= Study text =

A Brazilian man who last summer had no evidence of remaining HIV after more than a year off antiretroviral treatment once again had detectable viral load a few months later, according to a report at the recent Conference on Retroviruses and Opportunistic Infections.
The case was first reported at the 2020 International AIDS Conference (AIDS 2020) last July. At the time, Ricardo Diaz, MD, PhD, of the Federal University of São Paulo, who presented the case, and other experts said it was too soon to say whether the man could be functionally cured and stressed that more investigation was needed.
So far, just two people appear to have been cured of HIV, both after bone marrow transplants to treat advanced cancer. They received stem cells from a donor with a rare genetic mutation that prevents most types of HIV from entering immune cells. Timothy Ray Brown, the famous Berlin Patient, had no evidence of viable HIV anywhere in his body for more than 13 years after stopping antiretrovirals; Brown died last September after his leukemia relapsed. Adam Castillejo, the London Patient, still has no detectable virus after more than three years off HIV treatment. But stem cell transplants are too dangerous for people who don’t have life-threatening cancer, and it is unlikely the intensive and costly procedure could be scaled up to treat the millions of people living with HIV worldwide.

= Data below =
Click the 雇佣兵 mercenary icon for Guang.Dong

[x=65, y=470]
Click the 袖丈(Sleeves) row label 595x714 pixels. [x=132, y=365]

= Exercise requirements =
Reproduce verbatim everything in the HIV article above from "The case was" down to "investigation was needed.".

= Response to the task =
The case was first reported at the 2020 International AIDS Conference (AIDS 2020) last July. At the time, Ricardo Diaz, MD, PhD, of the Federal University of São Paulo, who presented the case, and other experts said it was too soon to say whether the man could be functionally cured and stressed that more investigation was needed.